Snakemake: how to define output from a dictionary according to wildcard

1

Entering edit mode

9 months ago

ema ▴ 10

Hello,

Is it possible to define a snakemake rule's output based on a dictionary from a wildcard? I have a dictionary, let's call it 'transform', that contains key:value so that {sample}:new name. I want to write a snakemake rule like this example:

rule example:
    input:
        i = "path/{sample}.vcf"
    output:
        o = "path/transform[{sample}].vcf"
    shell:
        """
        somecommand -i {input.i} -o {output.o}
        """

I've been looking around the internet for similar questions that have been resolved, although their solutions seem too specific. I'm unsure on what would work best. Reading through snakemake's documentation has further confused me on what is accepted for output and params.

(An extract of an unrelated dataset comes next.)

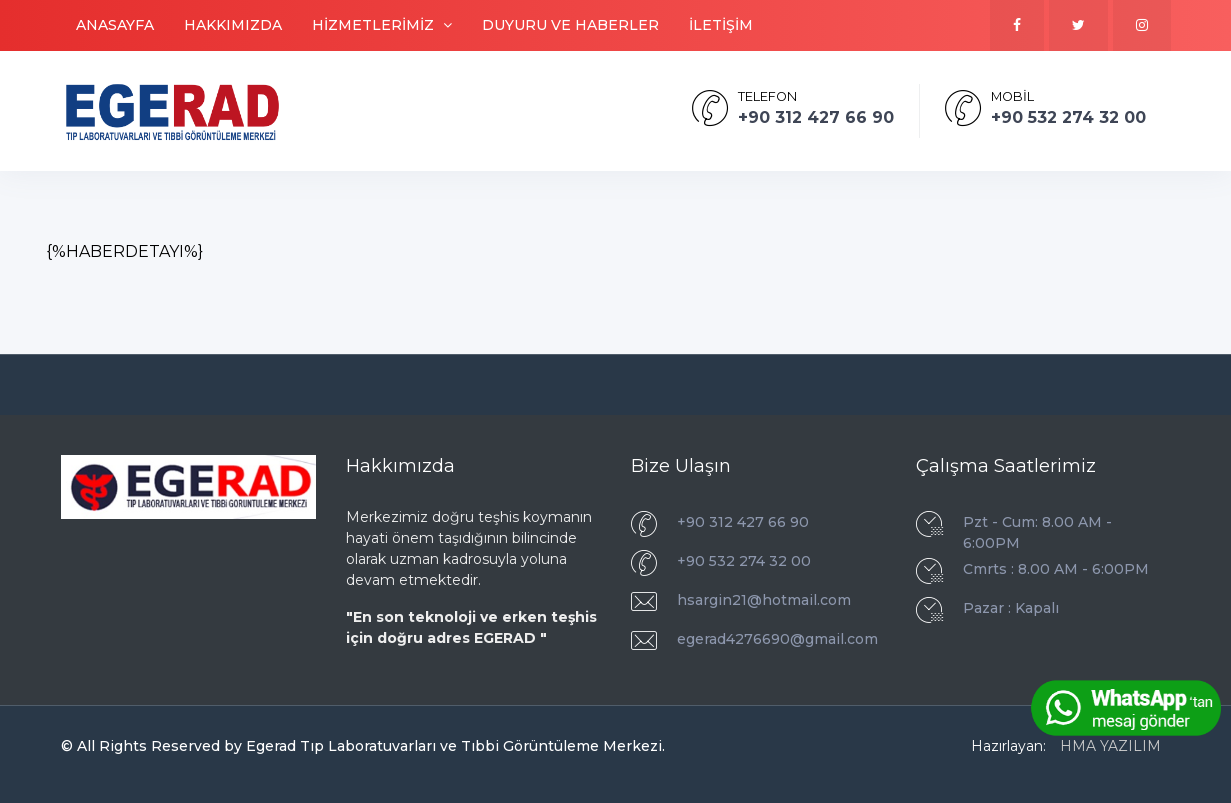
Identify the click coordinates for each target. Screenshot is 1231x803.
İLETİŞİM (721, 25)
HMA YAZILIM (1110, 746)
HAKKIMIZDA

Right now I'm looking at it like this:

input: i = "path/{sample}.vcf"
output: o = "path/{params.value}.vcf"
params: value = lambda wcs: transform[wcs.sample]

Does anyone know how I could make this work?

Thank you.

wildcards snakemake dictionary • 878 views

ADD COMMENT • link 8 months ago by ema ▴ 10

1

Entering edit mode

The way snakemake works is that you write implicit wildcard rules and then ask for explicit outputs.

So you can definitely map arbitrary inputs and outputs using a lambda function and a dictionary but in the end you will still need to explicitly ask for the outputs.

Your transform function must take an output and generate the correct input, not the other way around.

ADD REPLY • link 9 months ago by Jeremy Leipzig 22k

0

Entering edit mode

Thank you for your answer! You're right, I was thinking about this the wrong way, had input and output mistaken.

ADD REPLY • link 8 months ago by ema ▴ 10

score 2 · Accepted Answer · 2024-03-02

2

Entering edit mode

9 months ago

dariober 15k

I would invert the dictionary to have key: newname, value: sample_id. If you have multiple IDs mapping to the same newname, then you would have the same output generated by multiple input files which is something you probably don't want to happen. Then use newname to capture the corresponding input {sample_id}, something like:

transform = {"new_name1": "sample1", "new_name2": "sample2"}

rule example:
    input:
        i = lambda wc: "path/%s.vcf" % transform[wc.newname],
    output:
        o = "path/{newname}.vcf",

Downstream rules will then depend on wildcard {newname}.

ADD COMMENT • link 9 months ago by dariober 15k

0

Entering edit mode

Thank you for this answer. The code works!

ADD REPLY • link 8 months ago by ema ▴ 10